MQT on 2017-01-18
Session date: 
January 18, 2017
Question By: 
Fiona Twycross
Labour Group
Asked Of: 
The Mayor


How is London preparing for the expected rise in automation?


Answer for Automation

Answer for Automation

Answered By: 
The Mayor

Sadiq Khan (Mayor of London):  Thank you for your question.  The subsequent impact of automation on the labour market will be a key challenge over the coming decades.  This includes considering the impact on working people who may be affected by emerging technology and new business models.  The Institute of Public Policy Research (IPPR) has found that up to 15 million jobs - two-thirds of the total jobs in the UK - are at risk of being automated in the coming decades.  I should make clear that no one country, city or administration quite knows what the impact of automation will be, if they are being honest.  We do not know how fast technology will develop or what the social consequences of this will be.  However, London’s continuing success will rely on how well skills providers respond to this changing labour market. 


To make this a success, I will shortly be creating the new Skills for Londoners Taskforce.  This will consist of business representatives, London Councils and key stakeholders from education and training.  The Skills for Londoners Taskforce will be working on developing a city-wide strategic approach to skills.  It will allow London to anticipate the forthcoming changes that automation will bring and ensure that there is a pipeline of skilled London workers to seize opportunities in London’s growth sectors.  Skills for Londoners will cover a range of areas from careers information to apprenticeships, and promote the take-up of advanced learners’ loans. 


The skills system has another vital role to play: that of reskilling workers displaced by the advances of automation.  Overall, a paradigm shift is happening, and we need to make sure automation helps to make London smarter, greener, safer, efficient and cleaner, but a balance needs to be struck between the social consequences and the technology gains that will emerge.  We therefore need to ensure that Londoners have the skills to meet this challenge. 


We also need to ensure that we are fully prepared for the social impact of this change, and all levels of Government need to plan for the future and engage in public policy debate on the consequences of such change. 


Fiona Twycross AM:  Thank you.  This is a particular issue for people on low or middle incomes, and I think research has indicated that across the UK jobs paying less than £30,000 are nearly five times more likely to be replaced by automation than those paying £100,000.  Within London, jobs under £30,000 are eight times more likely to be replaced.  Will you make sure that Skills for Londoners particularly looks at this as an issue around low pay as well as across the labour market as a whole?


Sadiq Khan (Mayor of London):  It is crucial.  The reality is the pace of automation is like nothing we have seen before.  There were probably lawmakers around the Industrial Revolution having conversations like the impact of the Industrial Revolution and there were some Luddites who tried to push back the tide of the Industrial Revolution.
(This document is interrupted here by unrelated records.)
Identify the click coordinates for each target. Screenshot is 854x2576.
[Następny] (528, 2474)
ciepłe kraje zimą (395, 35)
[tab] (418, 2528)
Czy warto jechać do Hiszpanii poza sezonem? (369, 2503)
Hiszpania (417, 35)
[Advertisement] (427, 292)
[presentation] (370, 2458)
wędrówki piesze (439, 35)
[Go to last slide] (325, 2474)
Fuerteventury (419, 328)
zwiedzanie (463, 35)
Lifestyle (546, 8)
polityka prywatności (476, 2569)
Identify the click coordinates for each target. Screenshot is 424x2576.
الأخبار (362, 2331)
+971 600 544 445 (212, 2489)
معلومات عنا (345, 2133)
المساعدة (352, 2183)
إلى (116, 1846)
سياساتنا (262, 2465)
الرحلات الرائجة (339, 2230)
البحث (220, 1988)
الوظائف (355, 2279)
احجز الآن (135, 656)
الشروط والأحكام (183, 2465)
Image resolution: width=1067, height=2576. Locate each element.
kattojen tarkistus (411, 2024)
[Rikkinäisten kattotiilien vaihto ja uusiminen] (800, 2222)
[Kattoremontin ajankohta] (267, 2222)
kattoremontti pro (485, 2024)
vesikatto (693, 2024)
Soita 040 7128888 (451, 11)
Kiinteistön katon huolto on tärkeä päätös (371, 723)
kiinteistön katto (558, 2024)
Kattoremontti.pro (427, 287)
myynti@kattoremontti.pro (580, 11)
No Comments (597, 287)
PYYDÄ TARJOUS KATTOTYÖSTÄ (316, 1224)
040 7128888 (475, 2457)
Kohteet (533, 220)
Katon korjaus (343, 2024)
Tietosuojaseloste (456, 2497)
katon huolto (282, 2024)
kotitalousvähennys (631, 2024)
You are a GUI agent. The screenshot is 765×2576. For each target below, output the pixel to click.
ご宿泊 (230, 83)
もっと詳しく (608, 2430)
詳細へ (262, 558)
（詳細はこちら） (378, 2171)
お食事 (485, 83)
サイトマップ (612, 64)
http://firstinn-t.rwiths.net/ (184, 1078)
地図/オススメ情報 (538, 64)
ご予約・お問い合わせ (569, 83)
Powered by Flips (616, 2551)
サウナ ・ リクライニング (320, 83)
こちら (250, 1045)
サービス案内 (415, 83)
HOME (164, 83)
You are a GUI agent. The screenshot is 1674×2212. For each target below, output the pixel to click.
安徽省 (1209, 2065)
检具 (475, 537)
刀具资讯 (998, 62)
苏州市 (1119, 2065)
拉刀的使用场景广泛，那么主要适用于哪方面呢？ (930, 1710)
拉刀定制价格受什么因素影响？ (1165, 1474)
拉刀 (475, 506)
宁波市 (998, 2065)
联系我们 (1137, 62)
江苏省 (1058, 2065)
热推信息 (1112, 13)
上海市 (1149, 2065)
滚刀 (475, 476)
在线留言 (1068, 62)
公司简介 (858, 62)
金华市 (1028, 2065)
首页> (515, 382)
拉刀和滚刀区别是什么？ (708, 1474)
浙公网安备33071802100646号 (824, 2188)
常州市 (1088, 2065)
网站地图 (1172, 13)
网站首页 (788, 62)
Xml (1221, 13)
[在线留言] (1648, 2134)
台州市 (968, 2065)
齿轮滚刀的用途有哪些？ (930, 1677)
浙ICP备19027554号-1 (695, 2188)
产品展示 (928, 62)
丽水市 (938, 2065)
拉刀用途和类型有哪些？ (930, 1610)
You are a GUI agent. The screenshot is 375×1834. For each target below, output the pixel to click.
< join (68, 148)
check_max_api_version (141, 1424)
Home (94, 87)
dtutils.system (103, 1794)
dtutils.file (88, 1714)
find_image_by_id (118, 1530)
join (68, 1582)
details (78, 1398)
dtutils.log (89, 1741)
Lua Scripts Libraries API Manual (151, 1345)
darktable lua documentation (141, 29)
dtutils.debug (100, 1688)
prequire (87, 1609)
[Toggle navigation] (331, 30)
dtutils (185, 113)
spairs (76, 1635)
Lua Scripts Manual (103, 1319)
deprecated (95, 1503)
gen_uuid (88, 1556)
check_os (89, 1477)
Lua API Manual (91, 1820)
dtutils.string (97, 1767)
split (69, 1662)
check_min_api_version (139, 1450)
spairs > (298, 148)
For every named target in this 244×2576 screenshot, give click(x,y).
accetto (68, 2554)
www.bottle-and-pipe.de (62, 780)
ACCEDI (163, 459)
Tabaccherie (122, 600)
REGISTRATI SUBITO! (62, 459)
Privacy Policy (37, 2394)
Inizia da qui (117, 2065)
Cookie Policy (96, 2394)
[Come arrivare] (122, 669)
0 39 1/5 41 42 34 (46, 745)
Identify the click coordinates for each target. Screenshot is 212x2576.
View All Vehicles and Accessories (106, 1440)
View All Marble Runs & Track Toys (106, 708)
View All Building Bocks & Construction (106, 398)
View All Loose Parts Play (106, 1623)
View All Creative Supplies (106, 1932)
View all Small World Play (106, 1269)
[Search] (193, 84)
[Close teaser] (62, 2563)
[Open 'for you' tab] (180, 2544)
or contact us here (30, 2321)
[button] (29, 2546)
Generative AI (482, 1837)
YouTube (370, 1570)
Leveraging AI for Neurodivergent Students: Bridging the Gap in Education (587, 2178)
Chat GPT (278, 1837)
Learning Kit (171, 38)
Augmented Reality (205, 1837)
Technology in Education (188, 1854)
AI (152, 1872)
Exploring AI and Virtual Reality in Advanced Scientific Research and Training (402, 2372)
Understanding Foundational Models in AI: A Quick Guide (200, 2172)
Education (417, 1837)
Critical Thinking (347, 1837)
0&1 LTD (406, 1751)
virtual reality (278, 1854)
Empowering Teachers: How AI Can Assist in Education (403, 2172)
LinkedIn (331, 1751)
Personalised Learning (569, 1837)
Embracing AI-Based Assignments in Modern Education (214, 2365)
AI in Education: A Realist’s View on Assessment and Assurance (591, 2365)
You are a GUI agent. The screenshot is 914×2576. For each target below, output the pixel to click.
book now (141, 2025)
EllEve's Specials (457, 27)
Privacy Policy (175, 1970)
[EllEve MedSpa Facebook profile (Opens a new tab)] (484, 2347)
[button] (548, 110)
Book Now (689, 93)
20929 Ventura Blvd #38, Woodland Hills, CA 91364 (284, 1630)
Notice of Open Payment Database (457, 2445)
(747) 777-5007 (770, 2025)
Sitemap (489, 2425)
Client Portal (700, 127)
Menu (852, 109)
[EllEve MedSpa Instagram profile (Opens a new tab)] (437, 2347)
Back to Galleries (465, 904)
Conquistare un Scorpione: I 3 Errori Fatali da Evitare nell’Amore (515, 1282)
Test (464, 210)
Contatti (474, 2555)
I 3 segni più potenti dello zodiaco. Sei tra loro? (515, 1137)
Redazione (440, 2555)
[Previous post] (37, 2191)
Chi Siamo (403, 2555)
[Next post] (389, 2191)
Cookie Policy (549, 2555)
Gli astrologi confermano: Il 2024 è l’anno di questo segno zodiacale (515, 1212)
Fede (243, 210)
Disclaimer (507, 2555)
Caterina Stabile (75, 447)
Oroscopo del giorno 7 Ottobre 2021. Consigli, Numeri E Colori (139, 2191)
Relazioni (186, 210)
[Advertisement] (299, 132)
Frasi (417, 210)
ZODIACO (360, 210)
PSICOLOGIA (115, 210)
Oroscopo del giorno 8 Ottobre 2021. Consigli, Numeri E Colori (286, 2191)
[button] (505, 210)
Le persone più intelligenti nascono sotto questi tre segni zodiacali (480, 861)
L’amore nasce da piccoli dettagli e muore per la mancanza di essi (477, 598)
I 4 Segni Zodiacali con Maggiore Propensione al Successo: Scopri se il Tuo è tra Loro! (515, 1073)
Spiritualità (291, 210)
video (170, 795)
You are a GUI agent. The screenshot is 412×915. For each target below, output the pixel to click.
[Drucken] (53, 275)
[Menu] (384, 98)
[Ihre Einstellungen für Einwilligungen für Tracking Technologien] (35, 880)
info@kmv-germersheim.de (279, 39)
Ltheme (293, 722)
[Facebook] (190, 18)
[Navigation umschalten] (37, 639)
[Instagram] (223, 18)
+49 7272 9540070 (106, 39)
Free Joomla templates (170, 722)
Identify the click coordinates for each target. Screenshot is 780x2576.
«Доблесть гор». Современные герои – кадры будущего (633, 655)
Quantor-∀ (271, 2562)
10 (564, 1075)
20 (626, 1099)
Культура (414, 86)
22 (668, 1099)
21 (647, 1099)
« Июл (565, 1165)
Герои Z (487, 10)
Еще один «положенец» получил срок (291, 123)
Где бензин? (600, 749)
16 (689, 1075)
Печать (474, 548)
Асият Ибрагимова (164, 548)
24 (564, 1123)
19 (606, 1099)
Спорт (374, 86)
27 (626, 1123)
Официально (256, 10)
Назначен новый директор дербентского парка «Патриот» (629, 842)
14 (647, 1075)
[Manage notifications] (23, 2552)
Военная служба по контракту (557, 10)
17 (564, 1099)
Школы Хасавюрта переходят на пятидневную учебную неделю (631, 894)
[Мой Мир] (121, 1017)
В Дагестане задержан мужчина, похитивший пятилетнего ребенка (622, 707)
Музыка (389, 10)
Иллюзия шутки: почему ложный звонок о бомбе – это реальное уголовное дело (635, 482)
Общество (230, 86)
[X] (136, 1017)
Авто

Similarly, automation will have an impact on us as a society.  We have to recognise that.  Our future lies in high-skilled, well-paid jobs.  That is why we have to recognise and encourage our creative industries, skilling up youngsters, Skills for Londoners.  The conversation we had previously about devolution of skills in London, it is really exciting but also daunting.  The reality is many unskilled jobs will not be available in the future due to automation.  You visit Ford now.  Some of the jobs they are doing now are amazing because they have embraced the technology, using robotics to enhance the workforce, which is far more skilled now than yesteryear’s generation of car manufacturers.  We have to recognise that our future as a thriving economy has to be in high-skilled jobs that embrace automation, rather than trying to push back the tide.


Fiona Twycross AM:  Yes, absolutely.  We used to debate about driverless trains and you have highlighted the work of Ford.  Although driverless cars or vans still feel a bit futuristic, when I was preparing for this question I noted that the research you mentioned by IPPR predicts that autonomous vehicles will be the norm by the mid-2030s, which is not that far in the future now even though it feels like it might be.


Are you looking or have you asked TfL to look at the implications of increasing driverless cars on the roads in the comparatively near future?  We have already seen experiments and trials in other parts of the world.


Sadiq Khan (Mayor of London):  TfL is looking at this, very much so, and speaking to colleagues.  You will be aware of the recent developments in San Francisco around driverless cars. 


One of the reasons why I am so passionate about air quality sustainability and the charging points we discussed in a previous question is we have to recognise that we have to plan now and get the infrastructure in place now.  Assembly Member Cooper raised the issue of biodiversity.  The reality is this is coming, so we have to plan for it now, which is why it is shocking that people are expressing concern about a T-Charge this year that is part of a package of cleaning up the air in London.  Automation means we have to be savvier as a city going forward and so we are learning from other cities around driverless cars and what has happened in San Francisco.


We talked about the black cab and private hire vehicles.  What does it mean going forward in relation to driverless cars?  It is really important we grapple with this now and plan for it now.


Fiona Twycross AM:  Absolutely.  Thank you.